E. トッド「世界の多様性」をC. ヘンペルのDNモデルに照らし合わせる
エマニュエル・トッドという人名を、聞いたことがある方も多いと思われる。
人口学的な分析から現代世界の抱える様々な側面を斬新に分析したことで知られる、有名な人類学者(ただし、本人は人類学者と呼ばれることを嫌っているが)である。
彼の分析はある種快刀乱麻を断つ趣があり、「ああ、たしかにこういう側面から考えたことはなかったが、しかしたしかにこういった説明も可能だ」と思わせるものである。
一例を挙げよう。
上に紹介した『世界の多様性』所収の「第三惑星」では、「親族構造の違いは最終的にはイデオロギーの違いとなって表出し、政治的経済的な多様性をもたらすものである、という主張が、実証的なデータに基いてなされる。
まず、トッドは世界各地の諸民族を親族構造に基づき分類する(これは恣意性を伴ったそれにも思えるが)
それらの一覧は以下の通り:
これに各国のイデオロギー(自由主義、民主主義、共産主義など)を照らし合わせ、その間に相関関係を見つけるという手法である。
非常に大雑把ながら、だいたいこういうことをしているのがトッドという卓越した分析家の仕事である。
さて、トッドの手法は以上のようなものだが、しかしこれは本当に正しいのだろうか。これで、歴史のダイナミクスは言い尽くされたことになるのだろうか。

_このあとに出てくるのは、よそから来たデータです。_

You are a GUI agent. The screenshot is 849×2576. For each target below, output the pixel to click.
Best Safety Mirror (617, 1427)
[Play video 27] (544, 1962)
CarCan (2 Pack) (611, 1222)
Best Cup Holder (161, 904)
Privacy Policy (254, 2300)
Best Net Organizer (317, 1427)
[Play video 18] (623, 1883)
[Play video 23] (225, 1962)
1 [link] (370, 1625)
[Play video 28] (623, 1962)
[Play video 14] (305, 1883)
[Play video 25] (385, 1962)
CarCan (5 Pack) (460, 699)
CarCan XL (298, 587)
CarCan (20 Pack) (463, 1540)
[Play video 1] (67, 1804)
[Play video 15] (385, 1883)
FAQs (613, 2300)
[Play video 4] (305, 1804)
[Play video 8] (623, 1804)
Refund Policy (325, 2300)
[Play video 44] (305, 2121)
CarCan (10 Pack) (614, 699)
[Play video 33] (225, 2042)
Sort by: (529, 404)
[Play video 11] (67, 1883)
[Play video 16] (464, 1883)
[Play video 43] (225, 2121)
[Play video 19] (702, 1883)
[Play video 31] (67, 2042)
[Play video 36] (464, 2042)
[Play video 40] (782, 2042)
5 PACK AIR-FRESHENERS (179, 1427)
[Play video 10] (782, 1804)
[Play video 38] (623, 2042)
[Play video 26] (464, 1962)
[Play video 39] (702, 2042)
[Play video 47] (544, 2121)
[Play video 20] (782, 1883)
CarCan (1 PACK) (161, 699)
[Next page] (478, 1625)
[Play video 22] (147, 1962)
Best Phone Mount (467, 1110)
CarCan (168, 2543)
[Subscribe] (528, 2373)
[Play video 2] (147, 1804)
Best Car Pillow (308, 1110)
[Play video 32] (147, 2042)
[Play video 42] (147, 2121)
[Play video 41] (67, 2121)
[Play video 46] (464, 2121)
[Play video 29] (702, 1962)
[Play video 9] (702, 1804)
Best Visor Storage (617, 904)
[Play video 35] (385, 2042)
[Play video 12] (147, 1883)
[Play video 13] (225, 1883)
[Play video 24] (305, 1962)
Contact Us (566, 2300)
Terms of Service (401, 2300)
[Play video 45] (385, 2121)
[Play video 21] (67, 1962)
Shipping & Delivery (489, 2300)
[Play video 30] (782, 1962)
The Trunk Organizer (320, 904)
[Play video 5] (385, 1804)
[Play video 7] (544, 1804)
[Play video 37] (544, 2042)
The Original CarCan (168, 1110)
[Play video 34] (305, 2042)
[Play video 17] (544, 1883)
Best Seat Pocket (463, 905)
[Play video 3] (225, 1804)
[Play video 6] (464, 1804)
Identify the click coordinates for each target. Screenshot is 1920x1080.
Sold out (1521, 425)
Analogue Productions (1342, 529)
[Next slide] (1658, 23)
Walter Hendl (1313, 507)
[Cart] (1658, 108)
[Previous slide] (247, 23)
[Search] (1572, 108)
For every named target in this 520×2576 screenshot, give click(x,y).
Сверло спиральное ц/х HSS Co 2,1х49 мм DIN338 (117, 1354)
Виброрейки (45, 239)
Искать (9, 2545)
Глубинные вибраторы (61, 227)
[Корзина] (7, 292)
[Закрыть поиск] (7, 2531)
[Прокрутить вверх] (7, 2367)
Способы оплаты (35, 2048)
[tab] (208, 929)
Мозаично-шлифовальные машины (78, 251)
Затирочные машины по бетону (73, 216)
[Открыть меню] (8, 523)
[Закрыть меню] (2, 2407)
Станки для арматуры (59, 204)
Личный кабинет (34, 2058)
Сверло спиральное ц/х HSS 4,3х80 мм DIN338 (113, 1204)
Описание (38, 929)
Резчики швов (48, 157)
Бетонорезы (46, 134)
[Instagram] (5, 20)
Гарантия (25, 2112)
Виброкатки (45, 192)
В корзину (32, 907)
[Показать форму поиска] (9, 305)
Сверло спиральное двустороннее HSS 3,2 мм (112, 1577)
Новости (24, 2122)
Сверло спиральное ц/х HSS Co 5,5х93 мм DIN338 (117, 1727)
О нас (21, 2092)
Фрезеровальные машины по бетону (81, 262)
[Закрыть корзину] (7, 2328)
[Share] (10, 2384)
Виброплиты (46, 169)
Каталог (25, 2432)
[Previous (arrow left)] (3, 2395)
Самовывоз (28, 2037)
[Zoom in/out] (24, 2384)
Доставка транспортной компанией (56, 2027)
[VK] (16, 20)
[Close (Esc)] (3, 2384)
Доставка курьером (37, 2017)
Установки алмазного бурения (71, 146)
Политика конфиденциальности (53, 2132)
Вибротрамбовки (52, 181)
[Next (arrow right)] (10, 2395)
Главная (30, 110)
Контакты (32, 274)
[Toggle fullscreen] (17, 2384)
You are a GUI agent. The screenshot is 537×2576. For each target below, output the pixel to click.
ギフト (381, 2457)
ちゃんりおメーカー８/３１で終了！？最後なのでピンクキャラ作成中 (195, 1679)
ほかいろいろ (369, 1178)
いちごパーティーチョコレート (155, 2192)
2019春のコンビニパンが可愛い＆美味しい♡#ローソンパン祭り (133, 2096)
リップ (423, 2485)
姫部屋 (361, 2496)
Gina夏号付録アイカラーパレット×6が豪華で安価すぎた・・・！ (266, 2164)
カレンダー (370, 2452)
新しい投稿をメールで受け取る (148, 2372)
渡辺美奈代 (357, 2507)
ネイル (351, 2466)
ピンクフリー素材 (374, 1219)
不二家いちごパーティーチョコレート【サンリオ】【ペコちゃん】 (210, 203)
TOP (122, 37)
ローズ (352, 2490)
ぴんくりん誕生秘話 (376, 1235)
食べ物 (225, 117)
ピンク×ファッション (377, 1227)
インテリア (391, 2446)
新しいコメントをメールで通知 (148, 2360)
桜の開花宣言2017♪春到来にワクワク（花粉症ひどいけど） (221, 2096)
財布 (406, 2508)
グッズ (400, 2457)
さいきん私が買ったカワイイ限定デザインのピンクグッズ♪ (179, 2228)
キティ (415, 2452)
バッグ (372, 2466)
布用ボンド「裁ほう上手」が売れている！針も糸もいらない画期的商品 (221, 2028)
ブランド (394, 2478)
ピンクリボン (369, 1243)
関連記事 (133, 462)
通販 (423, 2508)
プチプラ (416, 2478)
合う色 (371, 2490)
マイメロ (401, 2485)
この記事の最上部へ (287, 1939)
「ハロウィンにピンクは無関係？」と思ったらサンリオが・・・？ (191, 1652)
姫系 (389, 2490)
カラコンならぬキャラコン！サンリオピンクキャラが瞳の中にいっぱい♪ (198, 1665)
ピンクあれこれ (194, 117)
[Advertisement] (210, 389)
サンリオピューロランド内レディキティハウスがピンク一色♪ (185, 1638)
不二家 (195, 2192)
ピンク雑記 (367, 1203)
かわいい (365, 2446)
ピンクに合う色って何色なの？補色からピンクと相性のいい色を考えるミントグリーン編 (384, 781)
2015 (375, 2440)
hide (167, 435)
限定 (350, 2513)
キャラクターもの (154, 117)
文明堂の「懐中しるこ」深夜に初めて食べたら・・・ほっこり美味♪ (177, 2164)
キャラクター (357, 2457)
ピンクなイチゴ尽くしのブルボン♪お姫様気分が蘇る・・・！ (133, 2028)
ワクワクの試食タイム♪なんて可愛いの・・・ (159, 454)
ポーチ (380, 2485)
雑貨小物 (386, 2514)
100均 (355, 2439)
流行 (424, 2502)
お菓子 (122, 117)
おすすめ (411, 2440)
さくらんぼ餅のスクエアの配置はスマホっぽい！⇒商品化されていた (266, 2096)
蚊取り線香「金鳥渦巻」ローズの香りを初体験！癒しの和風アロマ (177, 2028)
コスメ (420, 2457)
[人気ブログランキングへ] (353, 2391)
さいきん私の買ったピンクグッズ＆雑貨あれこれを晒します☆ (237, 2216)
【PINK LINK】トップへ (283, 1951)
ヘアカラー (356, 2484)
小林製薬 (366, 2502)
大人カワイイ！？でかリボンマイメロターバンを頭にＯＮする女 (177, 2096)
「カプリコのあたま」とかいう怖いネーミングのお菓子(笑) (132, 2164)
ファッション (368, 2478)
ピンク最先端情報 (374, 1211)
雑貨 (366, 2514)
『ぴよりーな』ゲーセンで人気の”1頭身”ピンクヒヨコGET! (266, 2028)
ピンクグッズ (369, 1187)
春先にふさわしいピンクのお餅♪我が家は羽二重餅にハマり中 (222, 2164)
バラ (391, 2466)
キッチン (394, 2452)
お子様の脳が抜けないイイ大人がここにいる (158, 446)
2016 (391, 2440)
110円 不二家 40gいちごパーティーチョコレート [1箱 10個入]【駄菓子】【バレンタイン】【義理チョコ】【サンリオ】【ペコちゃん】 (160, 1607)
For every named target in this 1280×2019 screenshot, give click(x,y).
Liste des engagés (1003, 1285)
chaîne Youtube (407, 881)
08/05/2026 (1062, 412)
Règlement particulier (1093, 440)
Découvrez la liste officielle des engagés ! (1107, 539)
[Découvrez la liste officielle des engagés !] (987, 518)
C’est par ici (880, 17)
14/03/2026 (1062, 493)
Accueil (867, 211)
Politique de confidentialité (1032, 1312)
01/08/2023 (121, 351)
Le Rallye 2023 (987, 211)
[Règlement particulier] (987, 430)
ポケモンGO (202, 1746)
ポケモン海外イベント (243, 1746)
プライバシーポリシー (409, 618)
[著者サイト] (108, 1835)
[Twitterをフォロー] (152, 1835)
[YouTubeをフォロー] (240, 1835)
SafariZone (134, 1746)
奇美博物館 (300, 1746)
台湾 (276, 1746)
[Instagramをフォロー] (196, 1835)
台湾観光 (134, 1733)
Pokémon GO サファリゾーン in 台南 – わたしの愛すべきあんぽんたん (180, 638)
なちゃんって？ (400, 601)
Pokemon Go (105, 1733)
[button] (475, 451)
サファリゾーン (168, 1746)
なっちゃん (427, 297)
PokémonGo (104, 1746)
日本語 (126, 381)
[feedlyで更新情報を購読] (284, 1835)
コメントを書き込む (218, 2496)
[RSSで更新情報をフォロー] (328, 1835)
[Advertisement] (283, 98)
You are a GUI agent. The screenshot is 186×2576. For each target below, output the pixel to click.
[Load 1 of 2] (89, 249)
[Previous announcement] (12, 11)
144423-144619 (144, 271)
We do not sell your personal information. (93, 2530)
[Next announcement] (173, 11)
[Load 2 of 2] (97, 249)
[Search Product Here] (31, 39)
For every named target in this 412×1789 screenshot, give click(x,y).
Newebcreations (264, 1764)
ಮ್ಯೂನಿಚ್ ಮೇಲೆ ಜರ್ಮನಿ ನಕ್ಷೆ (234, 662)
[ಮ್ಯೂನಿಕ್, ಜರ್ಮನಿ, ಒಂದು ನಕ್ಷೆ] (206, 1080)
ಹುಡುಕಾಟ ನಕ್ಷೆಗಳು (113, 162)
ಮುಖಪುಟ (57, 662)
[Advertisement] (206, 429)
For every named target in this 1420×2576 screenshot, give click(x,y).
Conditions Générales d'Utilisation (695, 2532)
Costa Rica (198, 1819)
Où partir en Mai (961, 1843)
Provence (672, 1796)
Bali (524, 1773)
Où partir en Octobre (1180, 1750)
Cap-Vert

これを、Carl Gustav Hempel という科学哲学者が考案した科学的説明の論理、DNモデルに照会して考えてみたい。
なぜ、ヘンペルかといえば、まずトッド自身の説明手法は充分科学的であり、それに見合った基準が必要だからである。
DNモデル自体は批判もあるが、非常に明瞭なこともあり、これを採用した。
では、まずDNモデルはいかなるものか。これはかなり明解な定義がある。
「ある事象に科学的説明を与えるとは、各々有限個の一般的な法則と個別の初期条件からその事象を演繹することである」
要は、りんごが樹から落下するのは万有引力の法則という一般法則とりんごと地球の質量などの個別初期条件から導ける帰結であり、これがなせる時に科学的説明が与えられた、という。
このことを頭に入れてトッドの説明を見ると、まず一般法則にあたる部分は「ある集団の親族構造がそれに付随する他の社会的特徴を決定する」というものである。そして、個々の親族構造を礎として個々のイデオロギーなどが発生する理由を説明しているものと思われる。
では、である。その一般法則たる「親族構造が社会的政治的特徴を決定する」という仮定は、いかにして導出されたのか。
これは必ずしも自明ではない。なぜなら、ミクロ=マクロ間にはほぼ必ずフィードバック構造がある。
つまり、イデオロギーがここの親族構造に影響を与えている可能性は排除不可能である。
そして、お気づきの向きも多かろうが、これは正にマルクス主義的な唯物史観の焼き直しなのだ。
トッド自身はマルクス主義の経済を下部構造とする唯物史観を嫌悪しているようだが、つまるところ発想としてはこれも「社会の要素のうち一つだけが原因であり、その他はその結果に過ぎない」という思想なる意味では同じなのである。